A businessman whose company scored a controversial R3.5 billion locomotives tender with the Passenger Rail Agency of South Africa (Prasa) approached the agency’s then chairperson Popo Molefe in 2015 to say he was worried about a probe being conducted by the agency, and that he had made payments that benefited the ANC, the Commission of Inquiry into State Capture has heard.
Molefe was testifying for a second day before the inquiry, also known as the Zondo commission, on Tuesday. Since August 2018, the commission of inquiry has been investigating allegations of state capture, corruption and fraud at state entities.
According to Molefe, Auswell Mashaba, a director of Swifambo Rail Leasing – which in 2015 supplied Prasa with dual electric diesel locomotives that were found to be too tall for SA’s local rail infrastructure, raised concerns at the meeting that his assets might be affected as a result of the probe.
The former chairperson told the commission that the contract signed with Swifambo in 2013 had been found to be “tainted”.
Money for ‘the movement’
Molefe said Mashaba called him on 31 August, 2015 to a meeting in Johannesburg, where he revealed that his company had made payments to someone who needed money for “the movement” via an intermediary.
According to Molefe, the ‘movement’ was understood to be the African National Congress. Molefe said Mashaba told him that the intermediary who is said to have channelled funds to the ANC was businessperson Maria Gomez. According to Molefe, Mashaba said she presented herself to Mashaba as the party’s fundraiser.
The former Prasa board chairperson insisted he was provided with no proof of such payments being made.
Neither Mashaba nor Gomez have (yet) testified before the commission. It is unclear whether they will do so.
In a affidavit in a previous court case in 2017, however, Mashaba acknowledged that he had made “personal” contributions to the ANC, but claimed these were unconnected to Swifambo.
Deputy Chief Justice Raymond Zondo, the chairperson of the commission, acknowledged the seriousness of the allegations, saying while it would be wrong for any political party to receive such monies knowingly, but it would be “much more serious when that party is a governing party”.
“At this stage I’m not aware that there is any evidence to that effect, but it is important that once an allegation is made, it is very important that we probe, particularly because the allegations of corruption at Prasa went on for many years,” he said, referencing Molefe’s earlier submission that his board had been met with resistance in its efforts to to address the scourge of corruption and ultimately kicked out.
“If this is what happened, it is terrible,” he said, referring to the issue of the alleged payment.
Molefe said his meeting with Mashaba took place against the backdrop of investigations that demonstrated that “Swifambo was tainted”, something he said was evident in how the design of a Request for Proposal for the contract it ended up being awarded.

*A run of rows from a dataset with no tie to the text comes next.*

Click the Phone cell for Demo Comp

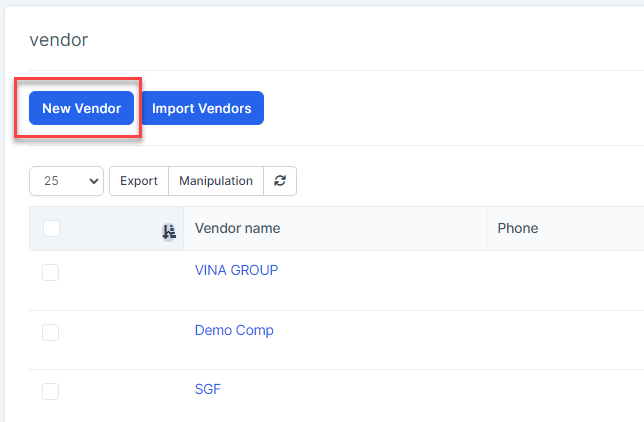[x=565, y=340]
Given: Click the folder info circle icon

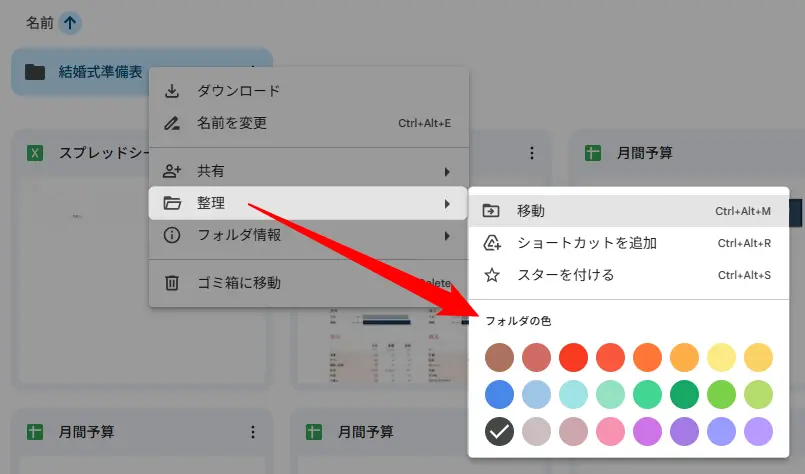Looking at the screenshot, I should click(172, 235).
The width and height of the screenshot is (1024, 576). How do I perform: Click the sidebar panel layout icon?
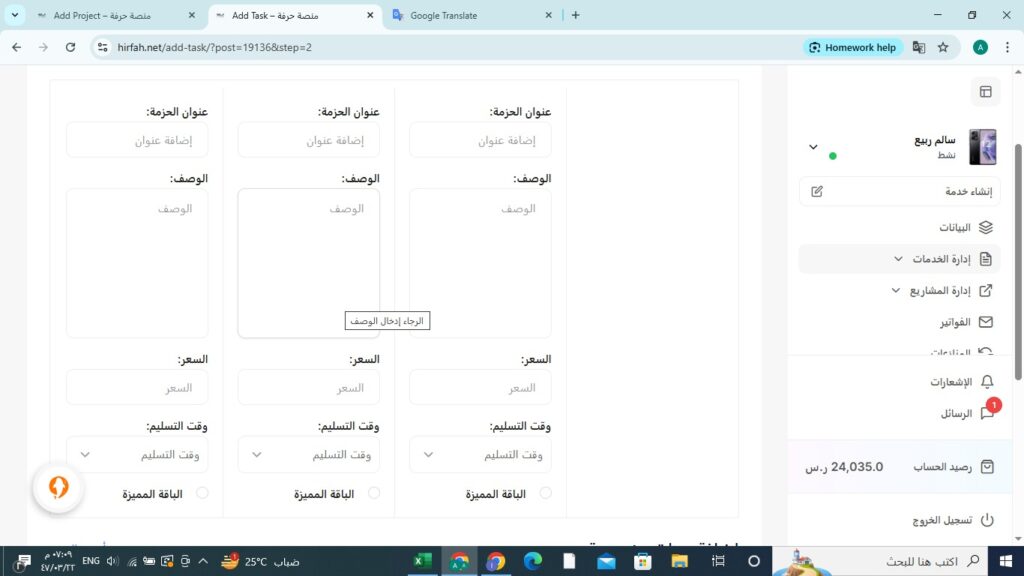point(985,92)
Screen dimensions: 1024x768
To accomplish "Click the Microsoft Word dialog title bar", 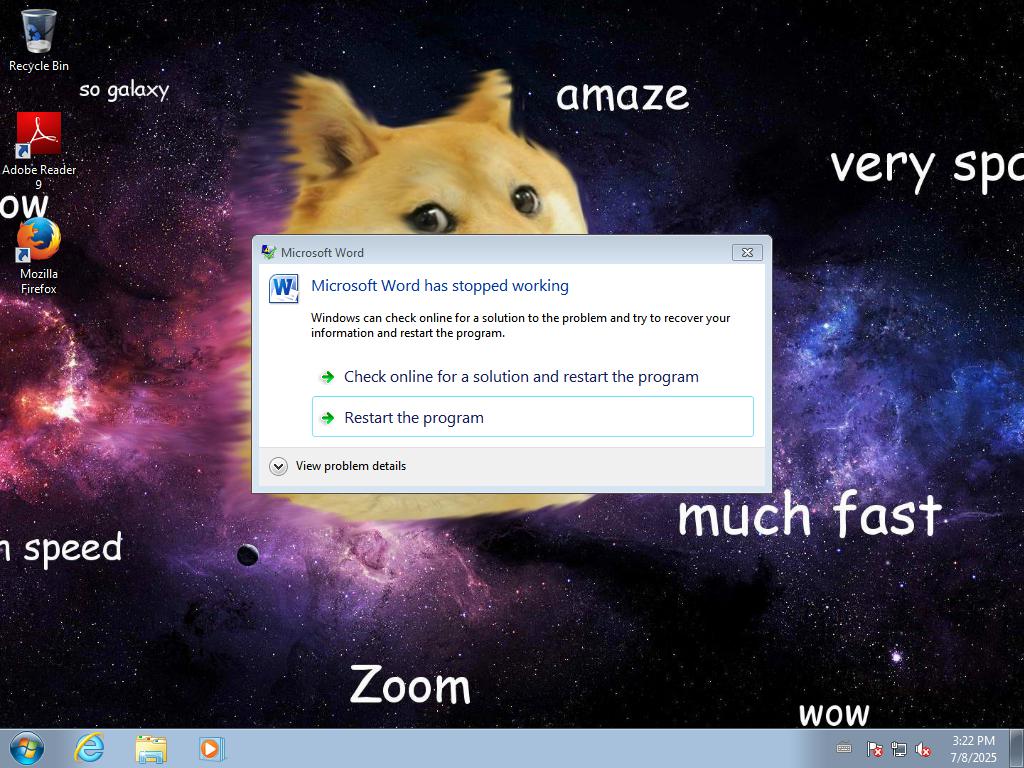I will point(500,252).
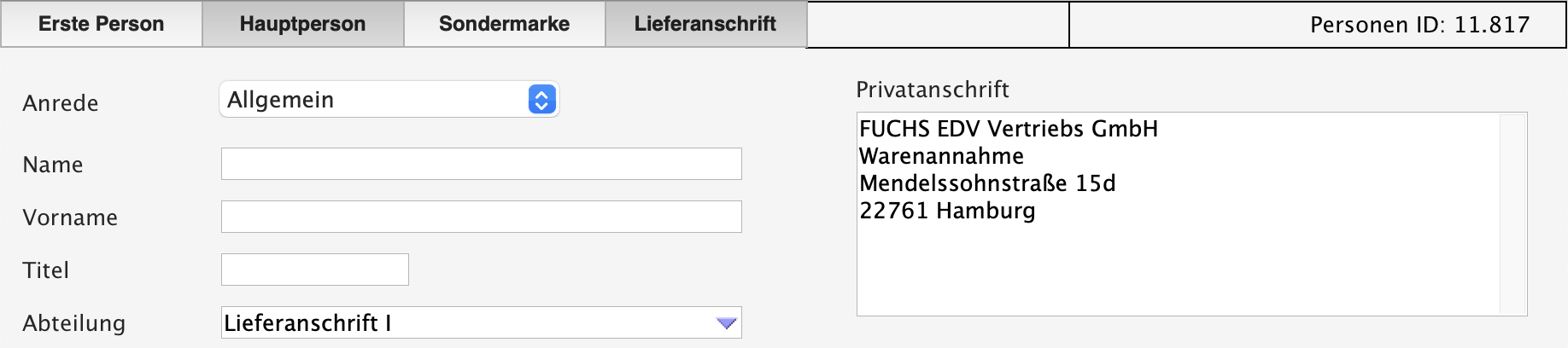Click the Privatanschrift box scrollbar
This screenshot has width=1568, height=348.
tap(1512, 213)
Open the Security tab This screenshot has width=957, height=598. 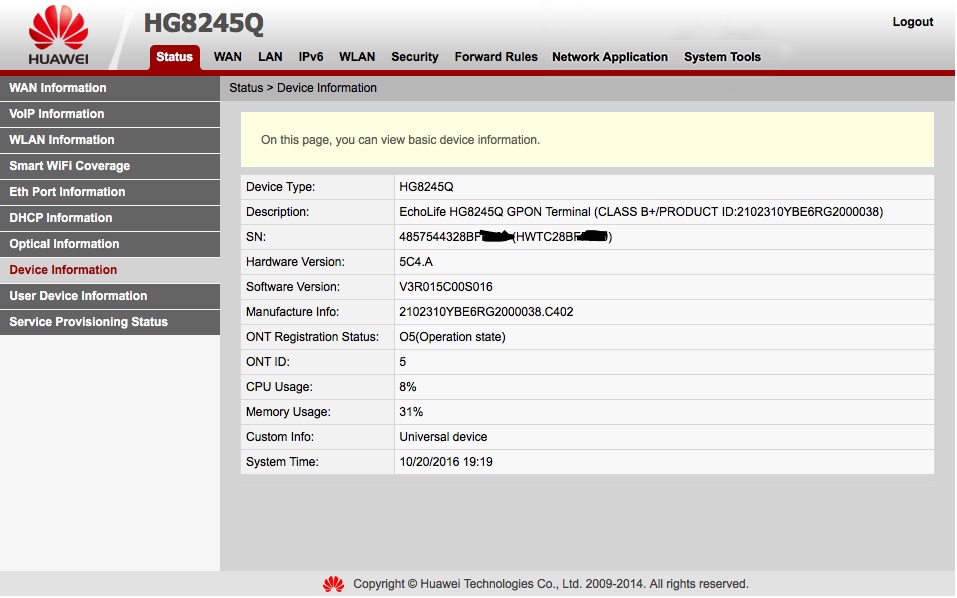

He said the RFP was drafted to suit a certain party and was changed from a lease arrangement to a purchase agreement.
“I have no recollection of my evidence stating categorically that the ANC received money…every time I spoke about it, it was in the context of what Mr Mashaba said to us.”
“In fairness to the ANC, I don’t have evidence which says they got the money,” he reiterated.
The Prasa board in 2017 won a court order declaring the Swifambo contract invalid, as part of a clean-up process of the entity which is currently under administration. The company has tried in vain to appeal the ruling.
Swifambo, which has now been liquidated did not only provide trains that were the wrong size, but also failed to supply the full complement of trains as required under the contract, delivering only 13 of the 70 envisaged.